Vertica held a webinar on their upcoming Dragline release this passed Tuesday. You can watch the recorded session through Vertica’s Vimeo Channel . This webinar covered the main features of the next release as well as previewed the roadmap for future releases. It’s anticipated that Dragline will be coming in as soon as a few weeks.
While the focus of Dragline is the convergence of the Hadoop storage layer, there was some insight into the direction for upcoming releases. Vertica will be doing heavy work around providing functionality for creating value from human information such as text, audio and video as well as unstructured data (ie. machine data).
Live Aggregate Projections
A neat feature of this release is the live aggregate projections. As the name implies, it allows for projections to be created on aggregate functions. The benefit is faster query times when using these aggregates, with the inherit cost at load time. However, if the aggregate is used often enough, it could offset the cost required at query time to perform the aggregation. It was not mentioned what aggregate functions are included, other than supporting “common aggregate queries.” The use case mentioned for this feature was the monthly minute usage on a cell phone line. Once this release is public, it will be interesting to test the performance of this feature (the webinar claims this feature to be up to 10x faster). It was mentioned that these projections will need to be manually created.
Pluggable File Systems
An upcoming feature will be a pluggable file system for enterprise private clouds such as OpenStack Swift, Amazon S3 or Glacier. This sets the stage for functionality to tier off data with different file systems based on usage (hot to cool to cold) in this release. Within this tier structure, frequently used or “hot” data will be kept within Vertica’s file system providing the best performance. The next tier, “cool” data can stay in HDFS format. Lastly, “cold” data would be archived. In the Dragline release, data which has not been accessed will automatically be tiered off based on set policies. This approach lowers the cost of storing data.
MapR Hadoop Distribution
In the MapR Hadoop Distribution, there is tighter integration as both systems share an NFS storage layer. In this integration, Vertica runs on the same nodes as MapR. This allows for data to be accessed as if it were local storage. Again, more cost savings by combining Vertica and Hadoop while providing direct access to Hadoop data.
Open Parser API
An Open Parser API will give functionality beyond FlexZone parsers. This allows for any unstructured data to be queried on Hadoop. External tables can also be used to access Hadoop data without being loaded in.
Data in Hive tables can be queried directly. Native Vertica data can be joined to Hive data or any other unstructured data.
This feature was summarized in a slide:
- Provides a more natural way to analyze data for many applications
- Handles free-form text in weblogs and other machine data
- Understand opinions expressed in more unstructured data
Management Console Enhancements
Enhancements in the Management Console will provide for better insight into resource utilization. It will be possible to move running requests to different resource pools. Long running requests will be easily identifiable but more importantly allow resources to be freed with a few simple clicks. In addition, a resource pool activity window will show nodes or queries that are not correctly distributed and give the ability to drill down into a request.

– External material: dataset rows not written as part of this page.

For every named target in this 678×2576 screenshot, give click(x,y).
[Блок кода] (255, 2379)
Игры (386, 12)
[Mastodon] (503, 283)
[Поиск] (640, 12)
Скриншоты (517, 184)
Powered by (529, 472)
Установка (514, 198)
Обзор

Dynamic Workload Management
Requests with excessive running times can be automatically moved to a different resource pool.
The “HP Vertica Pulse” solution provides sentiment analysis on social data. This extension takes a feed such as Twitter (will work on any short pieces of text) and allow entities to be quickly extracted.
The “HP Vertica Place” solution provides geospatial analysis on geographical data. This will also come with “optimized special joins with memory-resident geospatial indexing that replaces expensive scans.”
More detail will come out at the Big Data Conference; however, SHA2 hashing will be introduced for password algorithms as well as SSL mutual authentication.
The next minor version codenames are “Excavator” and “Frontloader.” Vertica “Excavator” will have a data in-memory feature, allow for cubes and expand on text analytics for unstructured data. Vertica “Frontloader” will allow for streaming data as well a unified SQL Navigation and joins-across HBase and Other NoSQL Tools. It was also mentioned in the Q&A that in “Excavator”, the Distributed R feature, will be licensed separately. These next versions appear to go through 2015.